O ensino privado, laico, seria confrontado com a necessidade de se apetrechar com um maior número de docentes, necessariamente mais habilitados, para fazer face às novas valências que a criação de dois ramos distintos implicava, pelo que se terá constituído como importante grupo de pressão, combatendo a bifurcação em dois cursos.

É fundamental perceber quais as influências sofridas por esta reforma, pelo que a autora analisa também os discursos nessa óptica, salientando a aproximação do pequeno núcleo de deputados republicanos — em particular Manuel de Arriaga — à defesa das concepções educativas de Jules Ferry.

Até à reforma Franco/Moniz, a hierarquização dos liceus e a sua consequente mudança de estatuto merecem o destaque que a autora confere à discussão em torno deste importante tópico da reforma de 1880. De facto, esta alteração desencadeou a reacção das elites locais, obrigando à activa intervenção dos deputados regionais, face à despromoção dos liceus cuja área de influência coincidia com os seus círculos eleitorais.

3.º Como referiu Cândida Proença «a reforma de 1894-1895 não só surgiu ligada a um pedagogo, Jaime Moniz, muito influenciado pela cultura alemã, como ocorreu numa conjuntura interna e externa favorável à preponderância germânica» 3. O afastamento de Portugal em relação à Inglaterra, na sequência do ultimato de 1890, seguido de maior receptividade em relação à cultura alemã, terá sido decisivo para a implementação da reforma. A complexa situação económica e política tornou difícil a aplicação do novo modelo, facto agravado pela clara afronta que a nova estrutura representava para os interesses estabelecidos. Áurea Adão dá relevo, uma vez mais, às relações entre os interesses do ensino privado, dependentes do regime de exames, em que assentava o funcionamento dos liceus, e uma reforma que propunha sem contemplações o regime de classes. Privilegiava, portanto, a frequência e a assiduidade, em detrimento do até então omnipresente exame, do qual, aliás, se alimentavam colégios privados e professores particulares. Como corolário prático das reformas que desde 1844 até 1894-1895 estendiam ao ensino privado as normas aplicadas no ensino público, verificou- se a transferência, nos anos subsequentes a esta última reforma, de grande número de alunos para os liceus. Grande parte da polémica em torno da reforma terá sido municiada pelos interesses afectados.

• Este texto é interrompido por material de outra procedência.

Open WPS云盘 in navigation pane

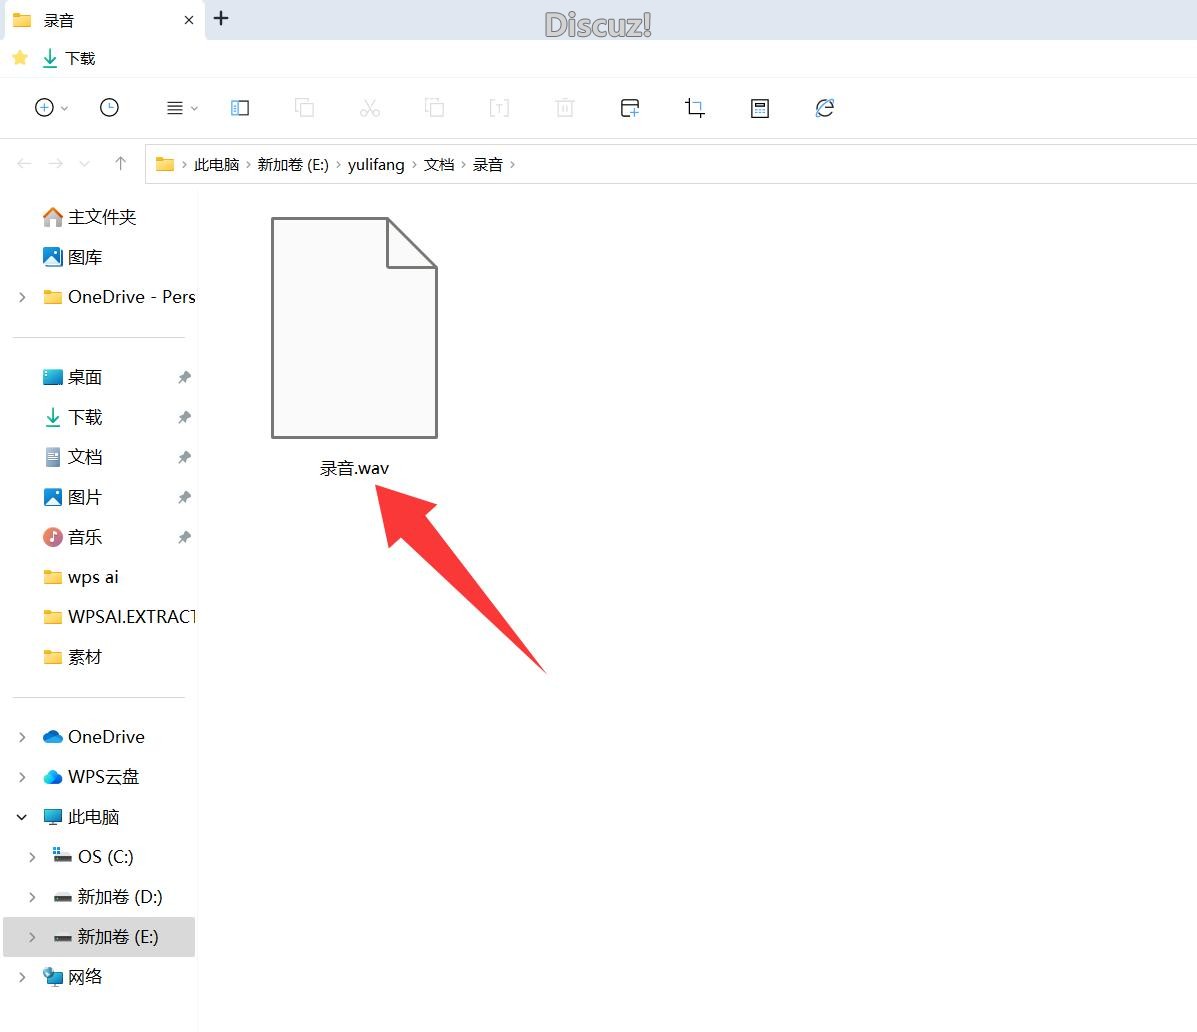(x=102, y=777)
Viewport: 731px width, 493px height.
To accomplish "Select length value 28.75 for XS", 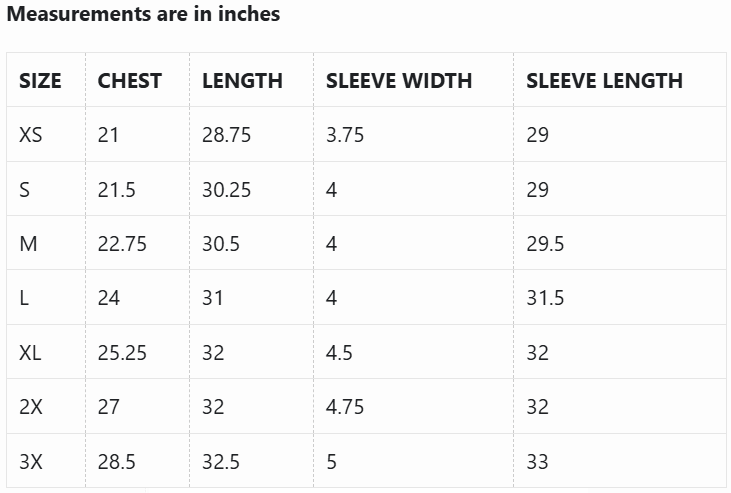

Embora as primeiras 80 páginas constituam uma excelente síntese interpretativa dos discursos contidos nas mais de 500 que compõem a 2.ª parte do livro, não esgotam as múltiplas leituras que a paciente compilação dos debates parlamentares colocou ao dispor da comunidade académica.

Este livro é importante pelos contextos que fornece para a leitura dos Discursos, é valioso pela documentação que compila e sobretudo pelos instrumentos que foram integrados para a tornar mais acessível. O estudo do subsistema de ensino secundário oitocentista, vertente ensino liceal, passa a contar com uma imprescindível ferramenta de trabalho.

Fernando Luís Gameiro

 

1 Rui Ramos, João Franco e o Fracasso do Reformismo Liberal 1884-1908, Lisboa, ICS, 2001, p. 13.

2 Cf. Áurea Adão, A Criação e Instalação dos Primeiros Liceus Portugueses. Organização Administrativa e Pedagógica (1836- -1860), Oeiras, Instituto Gulbenkian de Ciência, 1982, João Barroso, Os Liceus—Organização Pedagógica e Administração (1836-1960), Lisboa, FCG/JNICT, 1995, e João Barroso e António Nóvoa, «Ensino liceal», in Dicionário de História de Portugal, vol. VII, Porto, Figueirinhas, 1999, p. 632-634.

3 Cândida Proença, A Reforma de Jaime Moniz, Lisboa, Colibri, 1997, pp. 354-355.